Que peut-il bien y avoir de commun entre Mai 68 et le mouvement des Gilets jaunes ? Cinquante ans après, l'"événement" parle encore, et les objectifs portés par les mouvements de contestation trouvent un écho avec les Gilets jaunes ? : les salaires, la reconnaissance sociale, la démocratie. La recherche d'une démocratie active, réelle et à tous les échelons de la société trace un fil entre les deux moments.

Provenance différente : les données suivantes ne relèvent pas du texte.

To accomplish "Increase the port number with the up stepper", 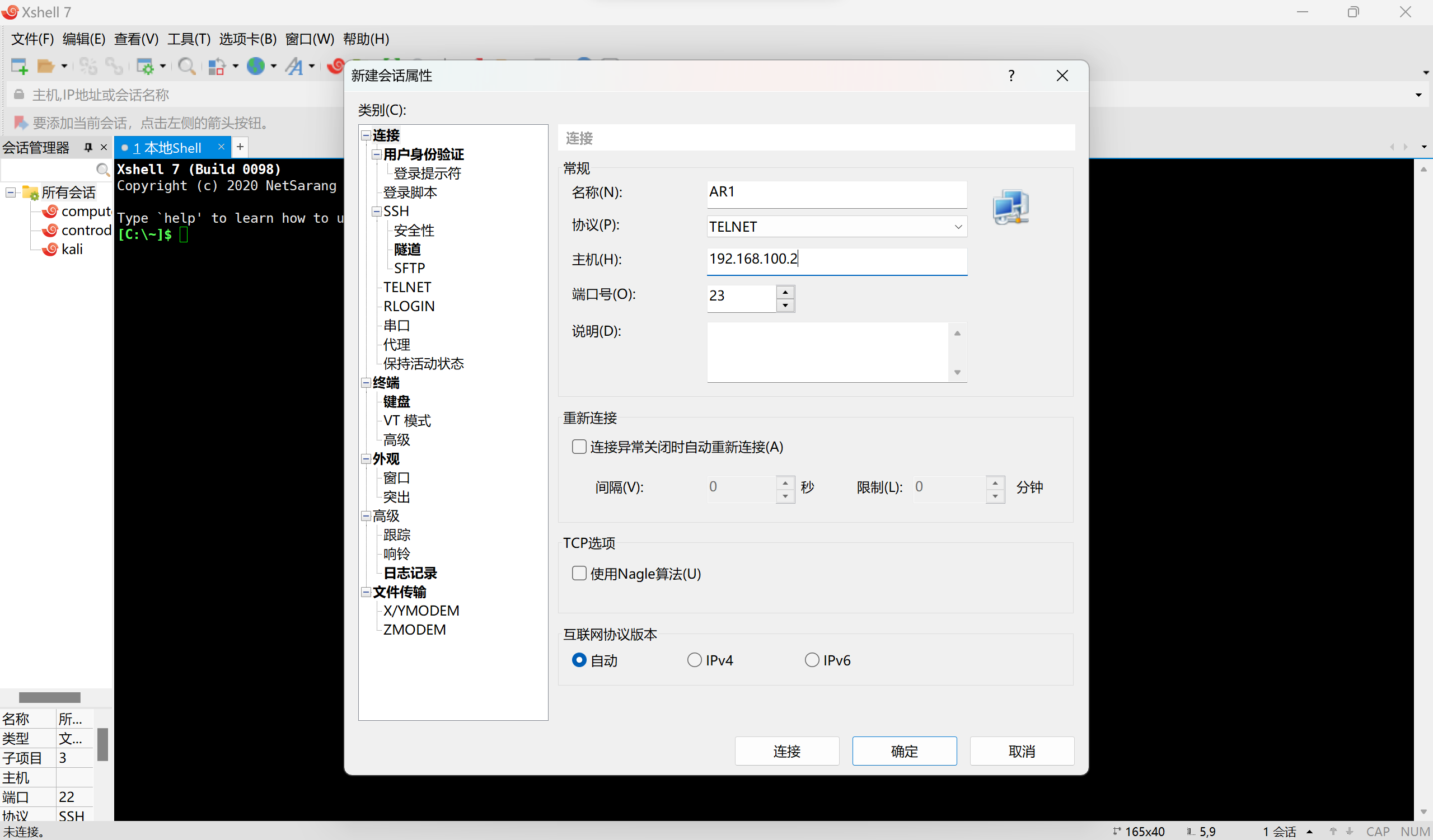I will click(x=785, y=291).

Ce livre propose de retisser une analyse replaçant le mouvement des Gilets jaunes dans la longue chaîne de mouvements populaires porteurs d'aspirations démocratiques radicales qui se sont manifestés à l'échelle internationale depuis les années 1960. De longue date, la protestation sociale est porteuse des préoccupations écologiques, de la demande de transformation radicale du travail, d'une volonté d'organisation démocratique et collective des entreprises et des services publics, ainsi que d'une démocratie sous le contrôle direct du plus grand nombre pour développer ce qui peut et doit être commun. Ce que disent les mouvements populaires et les contestations radicales compose une sorte de projet, un espoir autant qu'un programme qui reste à écrire ? : Mai 68 est un arbre de la liberté comme le furent ceux plantés en 1793 en France. Pour renouer ce fil, l'auteur étudie avec précision ce qui s'est passé, dans les entreprises, les services, les villes et les universités, ce qu'ont fait les divers partis et organisations afin de tenter d'élucider pourquoi il s'agissait alors d'une "révolution sans révolution". Un livre qui permet de comprendre comment nous en sommes arrivés à la situation actuelle qui appelle à reconstruire un espoir en confrontant ces réflexions aux questions posées par les Gilets jaunes.